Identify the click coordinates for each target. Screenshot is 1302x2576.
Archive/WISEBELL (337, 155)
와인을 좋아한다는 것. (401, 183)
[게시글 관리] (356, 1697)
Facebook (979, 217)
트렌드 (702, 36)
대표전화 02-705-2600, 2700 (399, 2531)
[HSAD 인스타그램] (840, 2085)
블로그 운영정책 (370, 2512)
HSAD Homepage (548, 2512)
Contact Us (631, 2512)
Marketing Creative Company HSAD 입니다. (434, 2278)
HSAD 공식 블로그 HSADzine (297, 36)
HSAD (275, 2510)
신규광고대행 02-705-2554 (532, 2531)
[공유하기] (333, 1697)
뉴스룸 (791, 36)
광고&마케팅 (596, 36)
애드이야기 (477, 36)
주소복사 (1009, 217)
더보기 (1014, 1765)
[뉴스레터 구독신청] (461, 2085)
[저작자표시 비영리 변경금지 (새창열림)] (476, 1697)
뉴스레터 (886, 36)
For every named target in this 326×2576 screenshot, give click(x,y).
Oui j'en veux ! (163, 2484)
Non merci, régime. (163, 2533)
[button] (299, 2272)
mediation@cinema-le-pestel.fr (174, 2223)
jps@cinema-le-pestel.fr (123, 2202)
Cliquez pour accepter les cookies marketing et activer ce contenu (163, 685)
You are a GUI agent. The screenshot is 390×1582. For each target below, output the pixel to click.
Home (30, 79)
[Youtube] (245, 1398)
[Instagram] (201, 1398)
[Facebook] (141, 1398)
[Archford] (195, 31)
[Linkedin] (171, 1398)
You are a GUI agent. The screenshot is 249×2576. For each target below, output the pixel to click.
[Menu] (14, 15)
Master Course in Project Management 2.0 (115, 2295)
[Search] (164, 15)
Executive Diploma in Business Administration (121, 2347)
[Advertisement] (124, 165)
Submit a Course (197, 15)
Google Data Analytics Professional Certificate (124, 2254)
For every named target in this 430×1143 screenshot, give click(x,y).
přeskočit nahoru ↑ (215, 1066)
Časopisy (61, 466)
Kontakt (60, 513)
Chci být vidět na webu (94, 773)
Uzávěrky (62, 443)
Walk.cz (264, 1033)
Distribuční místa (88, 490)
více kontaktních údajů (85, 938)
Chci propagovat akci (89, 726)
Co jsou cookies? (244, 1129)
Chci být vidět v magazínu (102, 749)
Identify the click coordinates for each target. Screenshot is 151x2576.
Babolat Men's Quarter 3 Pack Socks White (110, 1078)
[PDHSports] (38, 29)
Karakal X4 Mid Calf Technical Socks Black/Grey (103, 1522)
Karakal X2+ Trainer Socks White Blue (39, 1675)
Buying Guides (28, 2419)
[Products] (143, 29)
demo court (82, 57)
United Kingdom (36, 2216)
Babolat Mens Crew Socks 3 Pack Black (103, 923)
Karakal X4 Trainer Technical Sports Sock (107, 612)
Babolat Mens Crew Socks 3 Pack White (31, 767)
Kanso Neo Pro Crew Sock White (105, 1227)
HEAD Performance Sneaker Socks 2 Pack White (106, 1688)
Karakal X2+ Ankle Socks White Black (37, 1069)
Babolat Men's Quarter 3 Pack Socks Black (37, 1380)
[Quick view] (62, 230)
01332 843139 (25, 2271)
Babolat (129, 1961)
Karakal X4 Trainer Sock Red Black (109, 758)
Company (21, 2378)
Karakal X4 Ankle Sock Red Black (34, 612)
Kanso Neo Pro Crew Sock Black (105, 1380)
..............................
> _Task description_: Of the lines above, retype only those from the line containing "Co jsou cookies? (244, 1129)" through the line containing "Buying Guides (28, 2419)", including both, exactly.

> _Answer to this exercise_:
Co jsou cookies? (244, 1129)
Chci být vidět v magazínu (102, 749)
Identify the click coordinates for each target. Screenshot is 151x2576.
Babolat Men's Quarter 3 Pack Socks White (110, 1078)
[PDHSports] (38, 29)
Karakal X4 Mid Calf Technical Socks Black/Grey (103, 1522)
Karakal X2+ Trainer Socks White Blue (39, 1675)
Buying Guides (28, 2419)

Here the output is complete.